Die Vergabe des Millionenkredits der GKB sorgte im Kanton Graubünden für Wirbel. Insbesondere die SVP kritisierte die Kantonalbank und ihren Präsidenten. Walter Grass, Fraktionspräsident der SVP Graubünden, ist nun zwar beruhigt, dass die Prozesse der Kreditvergabe laut Bericht richtig abgelaufen sind und für Kundschaft und Kanton demnach keine erkennbaren Risiken bestehen.
Doch er bemängelt, dass der Bericht zu wenig in die Tiefe gehe, da eine forensische Untersuchung nicht stattgefunden habe. «Wir erwarten von der Regierung, dass sie selbst eine externe Untersuchung einleitet, um das Verhältnis von Peter Fanconi zu René Benko zu beleuchten», sagt Grass.

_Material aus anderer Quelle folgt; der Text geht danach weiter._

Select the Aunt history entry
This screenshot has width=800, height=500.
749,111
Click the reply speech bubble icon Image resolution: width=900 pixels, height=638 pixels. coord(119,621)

Im Zusammenhang mit der externen Untersuchung hat die SVP nun Fragen an die Kantonsregierung eingereicht, die diese in der kommenden Woche in der Fragestunde des Grossen Rates zu beantworten hat. Dabei geht es um die Frage, als wie seriös es die Kantonsregierung erachtet, wenn die Untersuchung von EY durchgeführt wird, und wie die Regierung zu den weiteren Engagements von Peter Fanconi im Finanzsektor steht.
Ganz ohne Konsequenzen soll die Kreditvergabe der GKB dennoch nicht bleiben. EY hält in dem Bericht fest: «Angesichts der zunehmenden Sensibilität im Umgang mit potenziellen Interessenskonflikten erachten wir eine Überprüfung der bestehenden Regelungen als angebracht». Bei «bedeutenden oder stärker risikobehafteten» Geschäften sollen potenzielle Interessenskonflikte in Zukunft systematischer identifiziert und beurteilt werden können.